Inside Erlang – Joe Armstrong tells his story (2014) - lelf
https://wcm.ericsson.net/en/news/2014/12/inside-erlang--creator-joe-armstrong-tells-his-story
======
jamesblonde
Joe mentions he used to be a physicist and how Erlang contributed to the
discovery of the Higgs Boson.

I heard him tell this joke more than once (we were colleagues): "Higgs boson
walks into a church, and the priest says, 'I'm sorry we don't allow Higgs
bosons to come to churches.'And [the Higgs] says, 'But without me, you can't
have mass.'"

------
nathan_long
I tweeted this about Joe:

> I wish I'd gotten to meet @joeerl. So bright and enthusiastic. Erlang
> embodies so many insights that seem obvious in hindsight. Eg, you can't
> prevent all programmer mistakes. You can't ensure computers never die or get
> disconnected. All you can do is make a system that copes.

> Many programming languages and tools exist to deal with the basic fact that
> humans make mistakes. Type checking, encapsulation, TDD, etc - all because
> without help, we will do dumb things. Erlang taps us on the shoulder and
> says "and ALSO your computer could melt. Start there."

> In Joe's words, "To guard against the failure of an entire computer, we need
> two computers." Obvious. Brilliant.

> The only place you can handle failure of a process on Machine A is in a
> process on Machine B, which can't share any memory with the first process
> and can only pass messages to/from it.
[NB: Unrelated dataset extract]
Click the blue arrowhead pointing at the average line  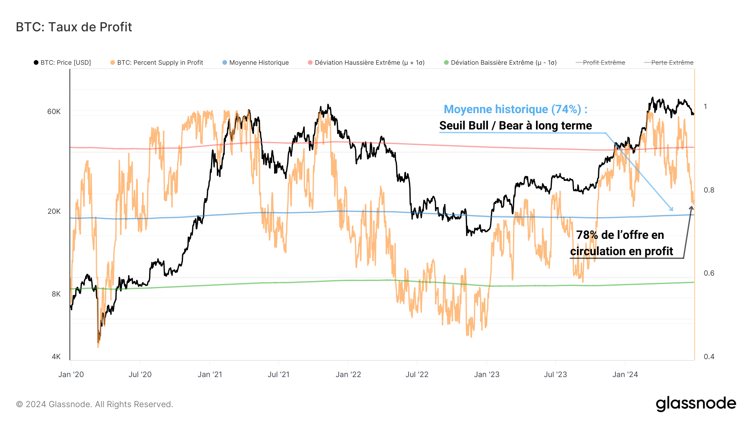tap(671, 209)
And for consistency, Erlang handles
> _all_ failures that way.

> Then you notice that these shared-nothing processes are easy to run
> concurrently because neither can mutate the other's state and cause race
> conditions. And that this scales beautifully when you have multiple CPUs.

> These are some of the insights I got from reading Joe's thesis. I'm sure I
> missed a lot of others and hope to re-read sometime. I wrote up some of what
> I learned at [https://dockyard.com/blog/2018/07/18/all-for-reliability-
> ref...](https://dockyard.com/blog/2018/07/18/all-for-reliability-
> reflections-on-the-erlang-thesis)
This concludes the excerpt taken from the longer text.